PAGE TEXT |
»»
This was the first move of oligarchic reaction in the face of a democratic groundswell in this college. Then, the Executive and a few other members of the GCR handed over the fate of a democratic decision to a body that deliberates on constitutional matters. And all of this happened without the entire student body being informed, despite ‘Annex 1: Responsibilities of  Elected Members’ of the GCR Constitution stipulating: ‘The President shall consult and inform Executive Officers and the GCR as a whole, on issues relevant to the student body’. Given that the GCR membership voted in favour of the motion, any process which is attempting to revoke it is clearly a relevant issue to the student body. Now the whole matter is well on the glorious path of procrastination, a costly delay as Quebec students come under greater attack.

But the real issue here is not about the little constitutional games we play. It is a struggle between a small number who are against substantive democracy while veiling their support of the status quo in the shroud of neturality, and a majority of students with a holistic understanding of their location in society and the world. In a world of crisis, tumult and inequality, the latter see status quo, law and economy as entities which are not immutable, but things that can be changed by political agency. Every instance of unfreedom and coercion is ominous for all of us, any conception of insulation is merely a delusion. Hence, the patterning of new solidarities. The passage of the motion points to the fact that students want a deepening of democracy in St Antony’s College and have a  desire to transcend the parochial and anti-political disposition of the GCR here and now.
««
DATASET EXCERPT |
»»
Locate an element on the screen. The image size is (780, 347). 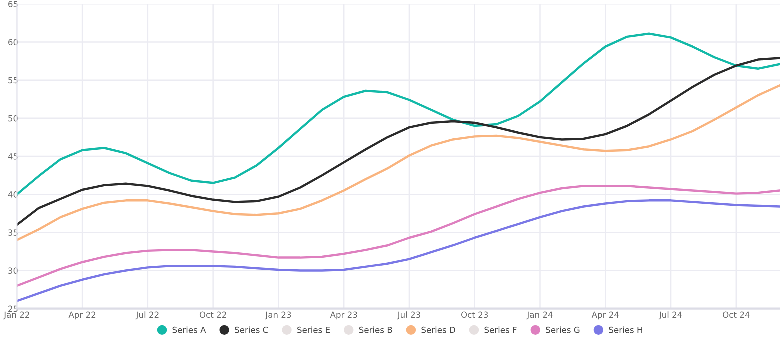
legend-label: Series D is located at coordinates (439, 330).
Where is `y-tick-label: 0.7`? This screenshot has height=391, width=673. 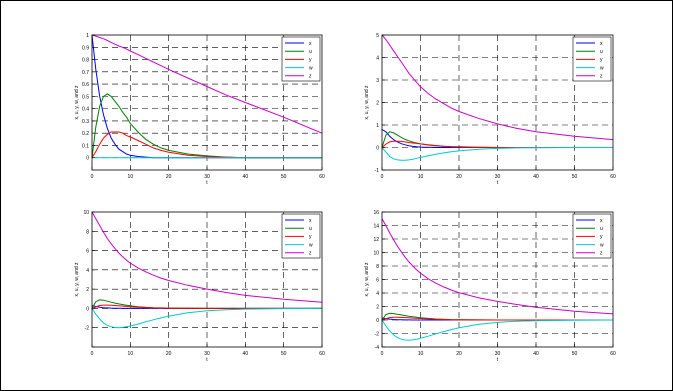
««
ACTION ITEM | Transcribe the stretch of the GCR article from "This was the" through "under greater attack.". Rely on the GCR article alone and leave the listing aside.

WRITTEN ANSWER |
This was the first move of oligarchic reaction in the face of a democratic groundswell in this college. Then, the Executive and a few other members of the GCR handed over the fate of a democratic decision to a body that deliberates on constitutional matters. And all of this happened without the entire student body being informed, despite ‘Annex 1: Responsibilities of  Elected Members’ of the GCR Constitution stipulating: ‘The President shall consult and inform Executive Officers and the GCR as a whole, on issues relevant to the student body’. Given that the GCR membership voted in favour of the motion, any process which is attempting to revoke it is clearly a relevant issue to the student body. Now the whole matter is well on the glorious path of procrastination, a costly delay as Quebec students come under greater attack.